The ALIAS record provides a way to have CNAME-like behaviour on the zone apex.
In order to correctly serve ALIAS records in PowerDNS Authoritative Server 4.1.0 or higher, set the resolver setting to an existing resolver and enable expand-alias:
resolver=[::1]:5300
expand-alias=yes
Note
If resolver is unset, ALIAS expansion is disabled!
Then add the ALIAS record to your zone apex. e.g.:
$ORIGIN example.net
$TTL 1800
@ IN SOA ns1.example.net. hostmaster.example.net. 2015121101 1H 15 1W 2H
@ IN NS ns1.example.net.
@ IN ALIAS mywebapp.paas-provider.net.
When the authoritative server receives a query for the A-record for
example.net
, it will resolve the A record for
mywebapp.paas-provider.net
and serve an answer for example.net
with that A record.
When a zone containing ALIAS records is transferred over AXFR, the outgoing-axfr-expand-alias setting controls the behaviour of ALIAS records. When set to ‘no’ (the default), ALIAS records are sent as-is (RRType 65401 and a DNSName in the RDATA) in the AXFR. When set to ‘yes’, PowerDNS will lookup the A and AAAA records of the name in the ALIAS-record and send the results in the AXFR.
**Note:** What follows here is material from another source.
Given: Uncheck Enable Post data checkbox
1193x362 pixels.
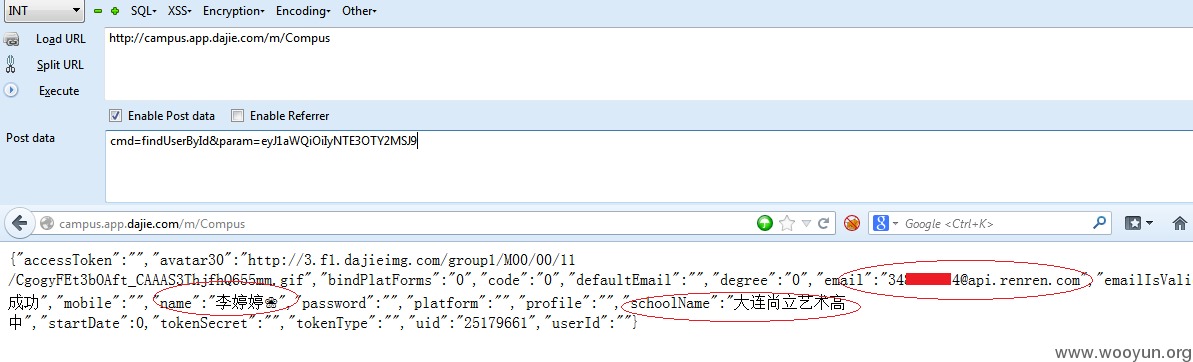Looking at the screenshot, I should click(x=116, y=116).
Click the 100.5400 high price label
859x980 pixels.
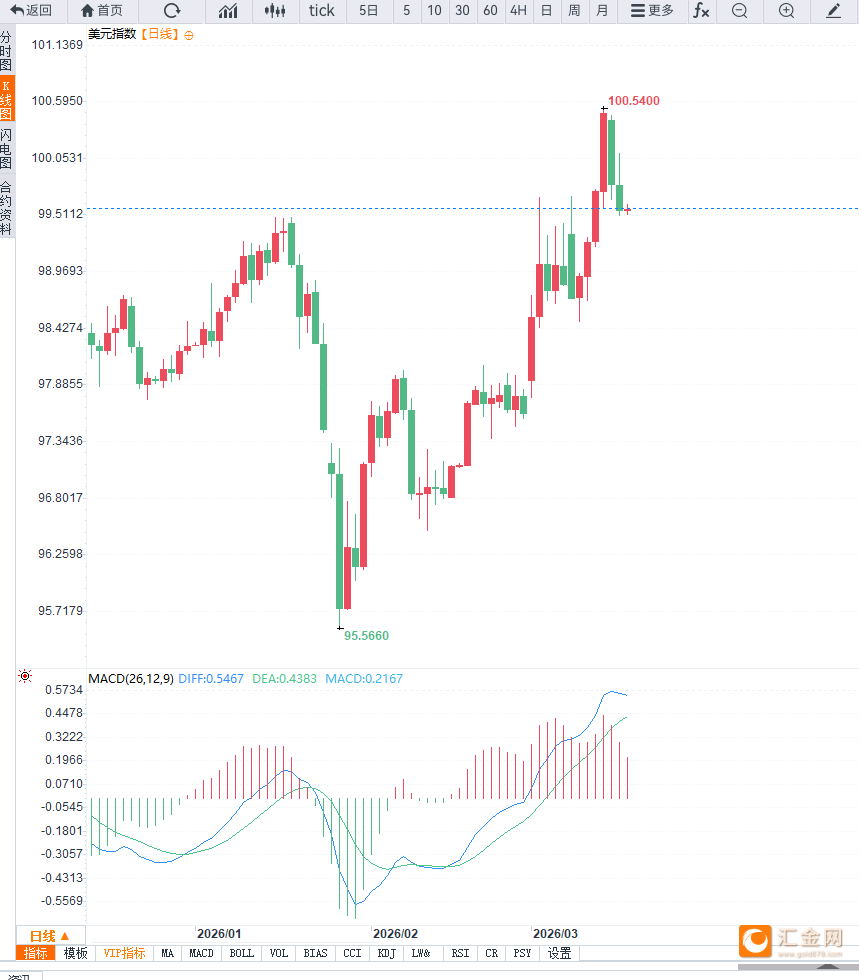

Set outgoing-axfr-expand-alias
to ‘yes’ if your slaves don’t
understand ALIAS or should not look up the addresses themselves. Note
that slaves will not automatically follow changes in those A/AAAA
records unless you AXFR regularly.
Note
The expand-alias
setting does not exist in PowerDNS
Authoritative Server 4.0.x. Hence, ALIAS records are always expanded on
a direct A or AAAA query.
Starting with the PowerDNS Authoritative Server 4.0.0, DNSSEC ‘washing’
of ALIAS records is supported on AXFR (not on live-signing). Set
outgoing-axfr-expand-alias
to ‘yes’ and enable DNSSEC for the zone
on the master. PowerDNS will sign the A/AAAA records during the AXFR.